The problem - Can you turn all of the data below into a numbered list, skipping any blank lines?

Records drawn from a collection:
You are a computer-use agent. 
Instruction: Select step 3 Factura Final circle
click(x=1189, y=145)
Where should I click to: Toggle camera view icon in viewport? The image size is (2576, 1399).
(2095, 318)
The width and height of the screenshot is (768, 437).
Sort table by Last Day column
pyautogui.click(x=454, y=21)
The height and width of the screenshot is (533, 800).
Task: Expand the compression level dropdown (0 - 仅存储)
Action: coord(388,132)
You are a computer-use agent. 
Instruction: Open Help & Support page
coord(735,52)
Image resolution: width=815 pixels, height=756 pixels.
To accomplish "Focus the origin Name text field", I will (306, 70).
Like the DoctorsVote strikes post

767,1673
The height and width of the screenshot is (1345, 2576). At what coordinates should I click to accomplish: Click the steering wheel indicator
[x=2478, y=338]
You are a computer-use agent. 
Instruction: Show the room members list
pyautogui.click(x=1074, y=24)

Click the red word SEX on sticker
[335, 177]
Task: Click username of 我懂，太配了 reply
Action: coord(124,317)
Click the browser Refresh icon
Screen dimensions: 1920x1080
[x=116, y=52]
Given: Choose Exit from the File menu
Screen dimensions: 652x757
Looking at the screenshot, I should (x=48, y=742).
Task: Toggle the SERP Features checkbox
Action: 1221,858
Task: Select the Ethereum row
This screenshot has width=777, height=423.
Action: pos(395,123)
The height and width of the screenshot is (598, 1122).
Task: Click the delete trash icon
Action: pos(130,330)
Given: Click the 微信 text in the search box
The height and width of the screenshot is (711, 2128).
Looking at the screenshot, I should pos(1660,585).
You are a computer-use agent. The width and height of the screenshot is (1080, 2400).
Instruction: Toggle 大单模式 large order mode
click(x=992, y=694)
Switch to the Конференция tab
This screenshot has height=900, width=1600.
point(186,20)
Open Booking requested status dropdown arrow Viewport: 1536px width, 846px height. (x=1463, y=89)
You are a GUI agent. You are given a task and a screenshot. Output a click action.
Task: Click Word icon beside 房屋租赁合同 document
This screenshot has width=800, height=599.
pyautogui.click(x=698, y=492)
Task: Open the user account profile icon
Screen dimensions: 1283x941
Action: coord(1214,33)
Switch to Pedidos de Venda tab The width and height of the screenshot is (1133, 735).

Solution for this task -
1. You are a computer-use agent. 
2. Instruction: Select step 3 Factura Final circle
3. click(x=1189, y=145)
4. Where should I click to: Toggle camera view icon in viewport? The image size is (2576, 1399).
5. (2095, 318)
6. The width and height of the screenshot is (768, 437).
7. Sort table by Last Day column
8. pyautogui.click(x=454, y=21)
9. The height and width of the screenshot is (533, 800).
10. Task: Expand the compression level dropdown (0 - 仅存储)
11. Action: coord(388,132)
12. You are a computer-use agent. 
13. Instruction: Open Help & Support page
14. coord(735,52)
15. Image resolution: width=815 pixels, height=756 pixels.
16. To accomplish "Focus the origin Name text field", I will (306, 70).
17. Like the DoctorsVote strikes post
18. 767,1673
19. The height and width of the screenshot is (1345, 2576). At what coordinates should I click to accomplish: Click the steering wheel indicator
20. [x=2478, y=338]
21. You are a computer-use agent. 
22. Instruction: Show the room members list
23. pyautogui.click(x=1074, y=24)
24. Click the red word SEX on sticker
25. [335, 177]
26. Task: Click username of 我懂，太配了 reply
27. Action: coord(124,317)
28. Click the browser Refresh icon
29. Screen dimensions: 1920x1080
30. [x=116, y=52]
31. Given: Choose Exit from the File menu
32. Screen dimensions: 652x757
33. Looking at the screenshot, I should (x=48, y=742).
34. Task: Toggle the SERP Features checkbox
35. Action: 1221,858
36. Task: Select the Ethereum row
37. This screenshot has width=777, height=423.
38. Action: pos(395,123)
39. The height and width of the screenshot is (598, 1122).
40. Task: Click the delete trash icon
41. Action: pos(130,330)
42. Given: Click the 微信 text in the search box
43. The height and width of the screenshot is (711, 2128).
44. Looking at the screenshot, I should pos(1660,585).
45. You are a computer-use agent. The width and height of the screenshot is (1080, 2400).
46. Instruction: Toggle 大单模式 large order mode
47. click(x=992, y=694)
48. Switch to the Конференция tab
49. This screenshot has height=900, width=1600.
50. point(186,20)
51. Open Booking requested status dropdown arrow Viewport: 1536px width, 846px height. (x=1463, y=89)
52. You are a GUI agent. You are given a task and a screenshot. Output a click action.
53. Task: Click Word icon beside 房屋租赁合同 document
54. This screenshot has width=800, height=599.
55. pyautogui.click(x=698, y=492)
56. Task: Open the user account profile icon
57. Screen dimensions: 1283x941
58. Action: coord(1214,33)
59. Switch to Pedidos de Venda tab The width and height of the screenshot is (1133, 735).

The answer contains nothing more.